REQUIRED ACTION: After locating the line with "Instruction: Click the first", reproduce it and all following lines of the listing below exactly, stopping only at the final line.

►

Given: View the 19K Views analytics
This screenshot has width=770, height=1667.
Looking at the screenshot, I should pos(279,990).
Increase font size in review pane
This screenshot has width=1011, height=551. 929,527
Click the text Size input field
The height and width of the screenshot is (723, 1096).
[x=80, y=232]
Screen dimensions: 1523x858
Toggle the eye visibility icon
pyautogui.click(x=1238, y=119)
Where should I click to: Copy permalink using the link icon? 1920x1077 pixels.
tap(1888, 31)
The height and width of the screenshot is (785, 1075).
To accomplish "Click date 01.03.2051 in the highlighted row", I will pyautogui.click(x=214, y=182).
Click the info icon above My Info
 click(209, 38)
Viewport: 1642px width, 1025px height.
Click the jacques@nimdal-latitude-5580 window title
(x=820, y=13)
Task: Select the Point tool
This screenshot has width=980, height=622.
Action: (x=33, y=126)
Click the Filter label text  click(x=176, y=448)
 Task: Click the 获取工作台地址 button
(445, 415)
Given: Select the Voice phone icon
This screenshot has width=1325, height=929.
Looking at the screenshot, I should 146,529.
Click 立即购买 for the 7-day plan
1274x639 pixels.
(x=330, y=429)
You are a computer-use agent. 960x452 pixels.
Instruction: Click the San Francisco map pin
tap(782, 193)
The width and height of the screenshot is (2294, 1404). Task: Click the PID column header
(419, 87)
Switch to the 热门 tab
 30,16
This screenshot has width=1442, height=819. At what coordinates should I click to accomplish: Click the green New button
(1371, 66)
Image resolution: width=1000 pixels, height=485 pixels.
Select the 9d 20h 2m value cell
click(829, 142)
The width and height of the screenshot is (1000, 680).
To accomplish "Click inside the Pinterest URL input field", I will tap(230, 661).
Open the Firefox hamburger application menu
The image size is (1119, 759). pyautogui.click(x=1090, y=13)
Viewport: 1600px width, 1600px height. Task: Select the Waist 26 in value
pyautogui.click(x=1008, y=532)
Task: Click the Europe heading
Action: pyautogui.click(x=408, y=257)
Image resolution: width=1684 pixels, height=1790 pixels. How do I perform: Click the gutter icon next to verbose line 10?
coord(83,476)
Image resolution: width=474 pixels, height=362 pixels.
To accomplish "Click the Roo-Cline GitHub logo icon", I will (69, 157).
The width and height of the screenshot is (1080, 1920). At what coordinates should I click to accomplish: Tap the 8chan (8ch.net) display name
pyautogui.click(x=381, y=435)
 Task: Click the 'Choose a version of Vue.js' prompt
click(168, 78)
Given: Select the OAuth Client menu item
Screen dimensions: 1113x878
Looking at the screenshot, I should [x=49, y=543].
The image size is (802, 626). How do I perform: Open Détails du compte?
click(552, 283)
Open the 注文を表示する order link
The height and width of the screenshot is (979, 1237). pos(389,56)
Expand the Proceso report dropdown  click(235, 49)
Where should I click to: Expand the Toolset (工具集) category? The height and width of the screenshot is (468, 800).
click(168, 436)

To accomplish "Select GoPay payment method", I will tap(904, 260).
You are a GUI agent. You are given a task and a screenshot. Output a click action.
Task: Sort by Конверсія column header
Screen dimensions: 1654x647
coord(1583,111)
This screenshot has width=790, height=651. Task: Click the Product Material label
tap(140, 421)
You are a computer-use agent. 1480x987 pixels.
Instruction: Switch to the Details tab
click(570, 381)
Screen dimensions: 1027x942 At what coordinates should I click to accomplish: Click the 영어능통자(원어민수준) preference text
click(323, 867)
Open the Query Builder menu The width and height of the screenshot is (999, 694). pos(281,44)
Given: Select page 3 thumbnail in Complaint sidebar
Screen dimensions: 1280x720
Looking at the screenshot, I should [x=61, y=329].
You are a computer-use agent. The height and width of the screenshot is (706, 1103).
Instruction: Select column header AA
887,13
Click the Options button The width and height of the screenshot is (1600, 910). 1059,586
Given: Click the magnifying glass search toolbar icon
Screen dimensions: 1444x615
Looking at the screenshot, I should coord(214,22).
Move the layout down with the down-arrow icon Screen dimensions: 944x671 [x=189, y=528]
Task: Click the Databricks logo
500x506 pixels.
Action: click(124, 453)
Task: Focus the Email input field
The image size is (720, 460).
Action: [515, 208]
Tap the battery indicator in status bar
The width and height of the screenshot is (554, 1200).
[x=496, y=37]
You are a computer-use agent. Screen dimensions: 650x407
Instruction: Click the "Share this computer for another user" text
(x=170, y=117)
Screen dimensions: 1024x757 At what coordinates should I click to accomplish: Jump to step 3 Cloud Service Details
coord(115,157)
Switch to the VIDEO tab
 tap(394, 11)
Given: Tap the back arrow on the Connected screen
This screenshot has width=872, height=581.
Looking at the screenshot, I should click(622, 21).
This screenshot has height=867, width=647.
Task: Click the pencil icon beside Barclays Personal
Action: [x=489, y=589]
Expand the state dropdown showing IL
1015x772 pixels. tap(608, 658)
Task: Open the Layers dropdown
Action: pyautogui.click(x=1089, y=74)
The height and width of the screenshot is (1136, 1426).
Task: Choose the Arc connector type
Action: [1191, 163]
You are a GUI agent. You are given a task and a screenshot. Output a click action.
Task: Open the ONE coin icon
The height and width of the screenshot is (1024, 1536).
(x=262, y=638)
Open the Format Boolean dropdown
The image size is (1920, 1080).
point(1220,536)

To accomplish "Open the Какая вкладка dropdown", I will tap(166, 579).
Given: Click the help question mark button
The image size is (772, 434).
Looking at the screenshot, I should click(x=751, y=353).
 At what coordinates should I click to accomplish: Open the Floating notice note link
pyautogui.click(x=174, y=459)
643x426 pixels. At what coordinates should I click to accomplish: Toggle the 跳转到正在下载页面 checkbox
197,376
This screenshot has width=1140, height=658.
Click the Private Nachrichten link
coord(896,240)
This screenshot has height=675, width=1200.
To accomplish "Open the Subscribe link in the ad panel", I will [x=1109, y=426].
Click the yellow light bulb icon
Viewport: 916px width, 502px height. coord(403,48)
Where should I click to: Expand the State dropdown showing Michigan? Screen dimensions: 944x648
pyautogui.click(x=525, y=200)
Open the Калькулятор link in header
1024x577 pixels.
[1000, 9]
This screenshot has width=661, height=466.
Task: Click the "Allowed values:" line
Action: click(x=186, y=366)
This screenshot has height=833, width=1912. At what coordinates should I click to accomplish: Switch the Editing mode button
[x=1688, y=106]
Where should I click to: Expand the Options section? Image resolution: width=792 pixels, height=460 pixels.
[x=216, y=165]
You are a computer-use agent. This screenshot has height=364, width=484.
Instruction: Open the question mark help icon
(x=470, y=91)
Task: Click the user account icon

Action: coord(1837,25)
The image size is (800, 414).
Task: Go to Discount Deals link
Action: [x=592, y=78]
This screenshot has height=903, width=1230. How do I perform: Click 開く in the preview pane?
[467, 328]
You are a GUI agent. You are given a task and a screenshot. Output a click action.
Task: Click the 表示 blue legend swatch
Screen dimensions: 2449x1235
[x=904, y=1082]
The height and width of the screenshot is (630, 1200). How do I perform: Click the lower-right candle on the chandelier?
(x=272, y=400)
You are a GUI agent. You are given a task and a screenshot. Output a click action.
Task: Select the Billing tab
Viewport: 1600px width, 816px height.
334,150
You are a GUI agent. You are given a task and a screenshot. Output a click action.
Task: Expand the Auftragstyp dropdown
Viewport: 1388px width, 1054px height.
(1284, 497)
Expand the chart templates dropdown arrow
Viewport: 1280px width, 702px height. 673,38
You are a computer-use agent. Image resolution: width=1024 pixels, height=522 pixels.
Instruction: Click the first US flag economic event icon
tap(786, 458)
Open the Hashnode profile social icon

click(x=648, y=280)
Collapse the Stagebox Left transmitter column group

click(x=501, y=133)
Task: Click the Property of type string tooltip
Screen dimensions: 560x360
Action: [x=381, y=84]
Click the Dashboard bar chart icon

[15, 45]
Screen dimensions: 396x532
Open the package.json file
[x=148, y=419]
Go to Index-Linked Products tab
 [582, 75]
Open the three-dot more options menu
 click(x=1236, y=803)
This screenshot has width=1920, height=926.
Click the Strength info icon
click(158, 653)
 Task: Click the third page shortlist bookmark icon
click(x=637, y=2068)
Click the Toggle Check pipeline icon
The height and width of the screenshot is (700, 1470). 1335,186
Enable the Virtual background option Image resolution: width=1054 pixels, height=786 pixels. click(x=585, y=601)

◄

SOLVED EXERCISE:
Instruction: Click the first US flag economic event icon
tap(786, 458)
Open the Hashnode profile social icon

click(x=648, y=280)
Collapse the Stagebox Left transmitter column group

click(x=501, y=133)
Task: Click the Property of type string tooltip
Screen dimensions: 560x360
Action: [x=381, y=84]
Click the Dashboard bar chart icon

[15, 45]
Screen dimensions: 396x532
Open the package.json file
[x=148, y=419]
Go to Index-Linked Products tab
 [582, 75]
Open the three-dot more options menu
 click(x=1236, y=803)
This screenshot has width=1920, height=926.
Click the Strength info icon
click(158, 653)
 Task: Click the third page shortlist bookmark icon
click(x=637, y=2068)
Click the Toggle Check pipeline icon
The height and width of the screenshot is (700, 1470). 1335,186
Enable the Virtual background option Image resolution: width=1054 pixels, height=786 pixels. click(x=585, y=601)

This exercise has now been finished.